2. Evolution of Projects. Projects occur because a new government service is needed or because a government service should be improved, requires change, or must be made more cost effective. In each of these cases, a business area analysis must be done to identify what business service and financial objectives are required and a business process and set of resources must be designed to achieve these objectives. The result is a set of management documents that include the business processes and automation blueprints and a financial plan. Based upon this work and a business case for the required investment, a senior executive sponsor may accept responsibility for the project. At this point an information technology project may be proposed and considered in the budget process. 

3. Information Technology Related Project Proposals. Whenever an agency proposes an information technology project or makes amendments or revisions to a previously submitted project, the agency shall submit a project budget estimate to the Chief Information Technology Officer for that branch of government. This process and the core information requirements are outlined in statute. Not later than July 1 of each year, the Chief Information Technology Officers (CITOs) for the three branches of government will submit the proposed project estimates and revisions to previously submitted projects to the Legislative Research Department and the Budget Division. Specific submission requirements are included in the budget instructions published by the Budget Division. The legislative CITO will review these project budget estimates and plans and make recommendations to the Joint Committee on the merit thereof and appropriations therefor. Project presentations should include the submitted information with amplifying information as outlined herein.

4. Who, What, When, Why, and the Financial Plan (Project Request Explanation - DA 518). The information presented on the DA 518 should identify the project, describe the functionality to be delivered to the business process, state how it will be delivered and to whom it will be delivered and from a business perspective, explain the business objectives that will be achieved). The presentation should show how the outcomes directly support the agency's business plan and how the automated systems are included in the agency's 3Year Information Technology Plan. The DA-5 18 also provides the estimated project cost, major project phases and costs and sources of funding by fiscal year. Amplifying information should include the identity of the project sponsor, identity of the stakeholders and how they will participate in project direction, and the identity of the project manager and his or her qualifications. Amplifying information should describe what contracts are anticipated for what services and products and how those contracts will be developed. If partnerships with public or private organizations are anticipated, the nature of the partnership (sharing of risks, costs, and benefits) should be addressed. 

5. Business Case and Risk Analysis (Cost Benefit Statement - DA 519). This document presents the business case in narrative and quantitative terms. Amplifying information should include how costs and benefits were determined, the project risk analysis and how the risks were accounted for in project cost estimates and benefit calculations.

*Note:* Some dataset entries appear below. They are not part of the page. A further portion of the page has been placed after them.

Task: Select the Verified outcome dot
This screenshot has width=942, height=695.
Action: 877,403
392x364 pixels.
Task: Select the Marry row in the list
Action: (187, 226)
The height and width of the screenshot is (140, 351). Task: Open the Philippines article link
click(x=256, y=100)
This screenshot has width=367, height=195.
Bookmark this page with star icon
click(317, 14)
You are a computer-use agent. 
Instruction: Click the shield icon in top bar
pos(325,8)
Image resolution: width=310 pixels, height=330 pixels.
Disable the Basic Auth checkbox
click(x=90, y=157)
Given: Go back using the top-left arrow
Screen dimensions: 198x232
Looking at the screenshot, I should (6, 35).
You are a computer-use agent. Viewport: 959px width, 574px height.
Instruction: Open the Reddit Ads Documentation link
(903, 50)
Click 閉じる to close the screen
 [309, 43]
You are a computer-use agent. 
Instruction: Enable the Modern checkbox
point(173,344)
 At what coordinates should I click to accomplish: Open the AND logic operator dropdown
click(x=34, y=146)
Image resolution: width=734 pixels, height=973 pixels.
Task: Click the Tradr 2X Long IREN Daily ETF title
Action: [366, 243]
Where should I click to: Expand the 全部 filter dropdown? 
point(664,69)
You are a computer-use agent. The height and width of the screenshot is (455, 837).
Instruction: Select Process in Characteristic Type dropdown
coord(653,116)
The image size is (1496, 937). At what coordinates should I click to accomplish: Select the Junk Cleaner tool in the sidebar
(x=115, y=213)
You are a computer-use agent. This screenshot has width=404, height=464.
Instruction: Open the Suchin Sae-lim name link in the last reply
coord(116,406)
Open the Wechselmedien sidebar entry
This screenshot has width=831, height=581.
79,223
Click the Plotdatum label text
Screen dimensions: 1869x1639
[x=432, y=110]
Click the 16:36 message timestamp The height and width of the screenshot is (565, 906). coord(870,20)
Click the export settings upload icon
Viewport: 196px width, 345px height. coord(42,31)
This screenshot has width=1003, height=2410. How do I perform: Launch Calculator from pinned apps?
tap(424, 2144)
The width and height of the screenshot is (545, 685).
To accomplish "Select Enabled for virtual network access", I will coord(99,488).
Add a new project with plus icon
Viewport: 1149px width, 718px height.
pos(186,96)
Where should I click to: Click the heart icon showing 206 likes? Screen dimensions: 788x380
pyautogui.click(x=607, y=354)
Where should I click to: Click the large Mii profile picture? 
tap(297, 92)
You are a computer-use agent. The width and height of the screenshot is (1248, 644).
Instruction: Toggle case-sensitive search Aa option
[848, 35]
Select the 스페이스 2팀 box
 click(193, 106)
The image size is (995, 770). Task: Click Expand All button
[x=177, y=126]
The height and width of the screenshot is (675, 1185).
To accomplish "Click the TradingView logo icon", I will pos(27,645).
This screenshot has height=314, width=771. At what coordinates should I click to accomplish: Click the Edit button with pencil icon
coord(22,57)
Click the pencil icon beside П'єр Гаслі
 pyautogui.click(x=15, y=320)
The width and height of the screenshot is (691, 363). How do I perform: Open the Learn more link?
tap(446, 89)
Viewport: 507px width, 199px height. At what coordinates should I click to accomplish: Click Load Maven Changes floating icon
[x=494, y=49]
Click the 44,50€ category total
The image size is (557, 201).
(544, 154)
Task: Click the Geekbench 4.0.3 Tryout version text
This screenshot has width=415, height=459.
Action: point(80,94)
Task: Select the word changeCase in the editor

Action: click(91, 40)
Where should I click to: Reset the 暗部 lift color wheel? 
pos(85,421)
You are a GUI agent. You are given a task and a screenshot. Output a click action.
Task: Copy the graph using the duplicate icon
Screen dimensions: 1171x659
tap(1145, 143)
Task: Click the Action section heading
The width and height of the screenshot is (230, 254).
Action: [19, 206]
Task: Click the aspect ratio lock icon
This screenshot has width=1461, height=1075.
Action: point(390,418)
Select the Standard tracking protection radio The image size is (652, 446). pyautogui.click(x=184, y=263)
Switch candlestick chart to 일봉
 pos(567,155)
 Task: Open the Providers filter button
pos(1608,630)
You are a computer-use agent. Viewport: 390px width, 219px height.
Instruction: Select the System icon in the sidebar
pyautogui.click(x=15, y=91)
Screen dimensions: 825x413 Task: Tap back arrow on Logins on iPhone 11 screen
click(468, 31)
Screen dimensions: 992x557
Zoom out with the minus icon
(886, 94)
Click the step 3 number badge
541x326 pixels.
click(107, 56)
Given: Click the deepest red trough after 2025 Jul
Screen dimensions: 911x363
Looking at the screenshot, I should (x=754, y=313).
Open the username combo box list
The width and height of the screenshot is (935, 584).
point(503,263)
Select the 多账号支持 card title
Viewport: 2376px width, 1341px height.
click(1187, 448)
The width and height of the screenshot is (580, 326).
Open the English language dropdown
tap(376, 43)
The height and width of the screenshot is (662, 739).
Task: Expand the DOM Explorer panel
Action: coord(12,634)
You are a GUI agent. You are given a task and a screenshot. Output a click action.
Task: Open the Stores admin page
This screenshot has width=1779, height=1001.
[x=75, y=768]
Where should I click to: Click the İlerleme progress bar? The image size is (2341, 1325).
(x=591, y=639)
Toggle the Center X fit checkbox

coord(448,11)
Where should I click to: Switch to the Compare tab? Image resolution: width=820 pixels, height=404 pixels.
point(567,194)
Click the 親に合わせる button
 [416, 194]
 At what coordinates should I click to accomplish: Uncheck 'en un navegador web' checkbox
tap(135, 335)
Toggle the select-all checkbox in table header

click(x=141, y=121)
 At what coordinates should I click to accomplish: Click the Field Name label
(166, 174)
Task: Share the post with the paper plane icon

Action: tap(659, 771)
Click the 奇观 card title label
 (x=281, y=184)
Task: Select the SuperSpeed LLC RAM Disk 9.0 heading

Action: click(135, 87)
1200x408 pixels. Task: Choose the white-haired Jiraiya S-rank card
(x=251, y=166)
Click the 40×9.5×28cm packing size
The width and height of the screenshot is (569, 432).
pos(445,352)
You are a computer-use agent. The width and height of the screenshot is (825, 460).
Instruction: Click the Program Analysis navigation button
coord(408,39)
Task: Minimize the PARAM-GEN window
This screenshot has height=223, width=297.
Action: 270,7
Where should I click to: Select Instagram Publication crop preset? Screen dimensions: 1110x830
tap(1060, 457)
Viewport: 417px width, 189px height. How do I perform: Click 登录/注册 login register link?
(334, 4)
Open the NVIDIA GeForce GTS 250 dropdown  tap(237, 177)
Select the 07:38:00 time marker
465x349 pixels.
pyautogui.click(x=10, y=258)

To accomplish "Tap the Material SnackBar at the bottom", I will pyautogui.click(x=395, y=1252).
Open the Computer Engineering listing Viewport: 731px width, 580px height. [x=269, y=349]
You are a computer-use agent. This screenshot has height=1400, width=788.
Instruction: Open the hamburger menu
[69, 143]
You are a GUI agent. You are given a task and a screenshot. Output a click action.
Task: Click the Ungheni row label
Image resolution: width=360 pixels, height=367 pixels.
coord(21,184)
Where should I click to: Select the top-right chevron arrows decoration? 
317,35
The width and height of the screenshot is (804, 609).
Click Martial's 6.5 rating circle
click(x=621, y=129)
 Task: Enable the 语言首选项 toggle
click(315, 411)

Amplifying information should also address any applicable new or existing federal or state legislation or legislative changes necessary to support the project. 

6. Project Plan and Milestone Chart. The budget instructions require a milestone chart showing the summary level milestones for the project. The budget instructions also require the submission of planned expenditures by object code on a DA Form 506. Amplifying information should relate these documents describing the project plan (phases and content), milestones, deliverables and description of near term key expenditures for the current and budget fiscal years as shown on the DA Form 506. 

7. Architectural Statement. This provides the technology-related information including types of technology to be employed and applicable standards that apply. If new technology or software development is involved, amplifying information about other organizations that have employed the new technology or accomplished similar software development should be provided. 

8. Presentations. The project sponsor should introduce the project including the business case and strategic value to the agency or the State. The length of a project presentation will vary depending on the complexity of the project, legislation or public issues involved, and the public entities, businesses or government jurisdictions involved. However, concise presentation should be the objective.  Written information should be made available to Legislative Research for mailing to the Committee members 10 days in advance of the meeting.